Karin Wetterau: Es gab für mich einen aktuellen Anlass, nämlich den neuen Rechtsradikalismus ehemals linker studentischer Rebellen: Bernd Rabehl, Reinhold Oberlercher, Horst Mahler und andere. Mich hat interessiert, wie solche Konversionen zustande kommen. Die Revolte richtete sich doch gegen das Schweigen in den Familien über die eigene Beteiligung an der Nazi-Geschichte. Wurden da doch unbewusst Familientraditionen weitergegeben? Oder stimmt das Rechts-Links-Schema nicht? Götz Aly und Elmar Kraushaar haben ja der Studentenbewegung auch rechte Tendenzen attestiert. Das ist irritierend. Deswegen habe ich mit den älteren Aktivisten Interviews geführt.

Götz Aly behauptet, dass mancher Student aus Schwaben in Berlin gegen den weit entfernten Vietnamkrieg protestiert hat und gegen die Amerikaner, die die Väter besiegt haben, um damit der Auseinandersetzung mit den NS-Vätern zuhause aus dem Wege zu gehen.

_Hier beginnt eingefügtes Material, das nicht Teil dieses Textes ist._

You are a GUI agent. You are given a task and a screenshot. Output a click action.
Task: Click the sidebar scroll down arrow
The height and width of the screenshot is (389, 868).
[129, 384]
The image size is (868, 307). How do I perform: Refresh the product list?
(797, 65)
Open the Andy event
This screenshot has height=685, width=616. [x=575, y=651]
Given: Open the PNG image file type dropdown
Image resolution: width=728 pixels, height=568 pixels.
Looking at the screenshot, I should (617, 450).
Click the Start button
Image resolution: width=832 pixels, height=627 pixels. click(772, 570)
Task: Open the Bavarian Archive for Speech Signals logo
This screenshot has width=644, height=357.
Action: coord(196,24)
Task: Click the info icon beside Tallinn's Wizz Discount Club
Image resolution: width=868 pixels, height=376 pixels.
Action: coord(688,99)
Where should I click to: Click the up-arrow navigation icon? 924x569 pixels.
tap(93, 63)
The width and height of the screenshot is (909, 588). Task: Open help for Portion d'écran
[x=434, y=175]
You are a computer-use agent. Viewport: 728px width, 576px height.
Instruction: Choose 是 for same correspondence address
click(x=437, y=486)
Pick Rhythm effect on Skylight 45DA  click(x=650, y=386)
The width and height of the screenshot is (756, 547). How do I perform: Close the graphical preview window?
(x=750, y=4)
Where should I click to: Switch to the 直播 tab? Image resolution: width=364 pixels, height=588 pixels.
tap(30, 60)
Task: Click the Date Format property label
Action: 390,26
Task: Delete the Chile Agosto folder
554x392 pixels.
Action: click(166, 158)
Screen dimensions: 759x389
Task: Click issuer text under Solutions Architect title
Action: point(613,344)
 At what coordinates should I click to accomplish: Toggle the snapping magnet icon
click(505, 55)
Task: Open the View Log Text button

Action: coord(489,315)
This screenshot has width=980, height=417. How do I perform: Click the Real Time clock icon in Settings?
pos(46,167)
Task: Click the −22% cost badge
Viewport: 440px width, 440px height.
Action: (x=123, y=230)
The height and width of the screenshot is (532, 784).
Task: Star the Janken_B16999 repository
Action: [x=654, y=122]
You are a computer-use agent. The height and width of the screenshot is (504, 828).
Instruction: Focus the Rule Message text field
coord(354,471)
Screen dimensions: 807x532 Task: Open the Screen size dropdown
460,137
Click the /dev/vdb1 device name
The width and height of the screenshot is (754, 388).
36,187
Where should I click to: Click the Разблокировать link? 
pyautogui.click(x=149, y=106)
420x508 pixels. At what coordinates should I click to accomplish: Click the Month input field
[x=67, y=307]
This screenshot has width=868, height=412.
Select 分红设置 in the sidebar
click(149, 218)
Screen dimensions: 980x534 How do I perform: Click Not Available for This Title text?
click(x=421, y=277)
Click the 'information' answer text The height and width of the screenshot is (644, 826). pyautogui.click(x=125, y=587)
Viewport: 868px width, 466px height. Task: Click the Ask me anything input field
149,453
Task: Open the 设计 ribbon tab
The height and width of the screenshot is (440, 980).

Diese Frage wird auch thematisiert. Für diese zweite Generation ist es natürlich außerordentlich schwierig gewesen, sich mit dem Zivilisationsbruch, den die Elterngeneration zu verantworten hatte, auseinanderzusetzen. Der Bremer Eike Hemmer thematisiert zum Beispiel, wieweit das politisches Engagement auch mit Verdrängung zu tun hat. Daher der Untertitel meines Buches: „Familienroman“.

Treffen sich Linke und Rechtsradikale heute in ihrer Anhänglichkeit zu Putin?

Im Rückblick kann man sagen, dass die heutige Rechte auf ein Reservoir von Feindbildern zurückgreift, die es damals durchaus auch innerhalb der Linken gegeben hat. Aus dem, wogegen jemand ist, kann man aber nicht schließen, wofür derselbe ist.

Ist Anti-Amerikanismus, also die reflexhafte Verdammung von allem, was aus den USA kommt, rechts oder links?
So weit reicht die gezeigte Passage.